Anti-Myeloma Activity of LDC-000067, a Novel Selective Inhibitor of Cyclin Dependent Kinase 9: A Targeted Approach

Cyclin-dependent kinase (CDK) inhibitors are reported to induce apoptosis in myeloma cells (Gojo et al., 2002; MacCallum et al., 2005). Here we investigated pro-apoptotic and anti-proliferative effects of LDC-000067, a novel selective CDK9-inhibitor, in three multiple myeloma (MM) cell lines (L-363; RPMI-8226; U-266). In addition, we studied consequences of selective CDK 9-inhibition regarding transcriptional activity (RNA-polymerase II phosphorylation) and related anti-apoptotic pathways (Mcl-1 and NFkB).

L-363, RPMI-8226 and U-266 cells were exposed to either DMSO (vehicle control) or serial dilutions of LDC-000067 [0.5–20μM]. Apoptosis was quantified by flow cytometry analyses (FITC Annexin V / propidium iodide staining) after 24 hours in corresponding samples. To further investigate mechanisms of induced apoptosis by LDC-000067 we examined corresponding protein extracts by immunoblot analyses.

We found that LDC-000067 showed anti-myeloma activity in all myeloma cell lines tested. The proportion of induced apoptosis by exposure to LDC-000067 was equipotent (RPMI-8226) or higher (L-363 and U-266) compared to Seliciclib, a selective CDK 2-, 7- and 9-inhibitor. The IC50 for LDC-000067 was 4.0 μmol/L for L-363, 6.9 μmol/L for U-266 and 11.5 μmol/L for RPMI-8226. LDC-000067 inhibited phosphorylation of RNA polymerase II at Ser² of the carboxyl-terminal domain in all MM lines tested. In addition, exposure to LDC-000067 resulted in a rapid decline of the protein levels of Mcl-1, known as an anti-apoptotic protein in MM. Furthermore, it is reported that in 40% of MM cell lines and 17% of MM patients the NFkB pathway is constitutionally activated by mutations (Demchenko et al., 2010) and inhibition of the NFkB activity causes induction of apoptosis (Hongyu et al., 2001). In our study we showed that LDC-000067 potently inhibited the NFkB pathway. Immunoblot analyses revealed a decreased phosphorylation and degradation of the NFkB inhibitor IkBa and an inhibition of phosphorylation of the NFkB subunit RelA (p65). Moreover, our data demonstrated that exposure to LDC-000067 caused a significant reduction of the protein levels of cyclin D1 and cyclin D2 strongly correlated to cell cycle arrest.

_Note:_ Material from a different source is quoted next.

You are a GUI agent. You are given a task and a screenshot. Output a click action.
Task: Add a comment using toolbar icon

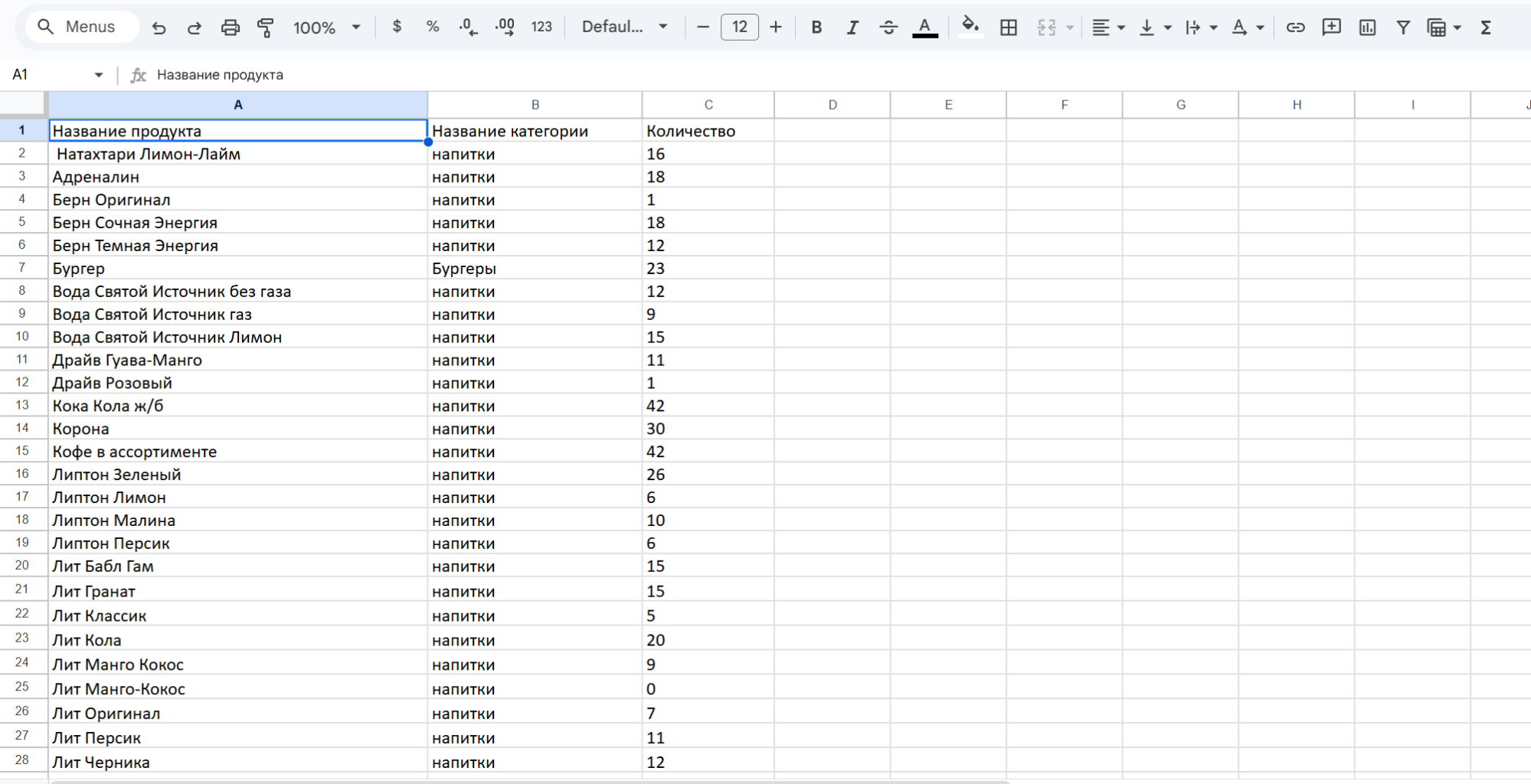pyautogui.click(x=1331, y=28)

In conclusion, our data corroborate that LDC-000067, a novel selective CDK 9-inhibitor, shows anti-myeloma activity by targeting three key pathways in the molecular pathogenesis of MM: firstly, it induces consecutive decline of Mcl-1 protein and inhibition of RNA polymerase II phosphorylation; secondly, it inhibits constitutively activated NFkB pathway; and thirdly, it reduces levels of D-type cyclins.

No relevant conflicts of interest to declare.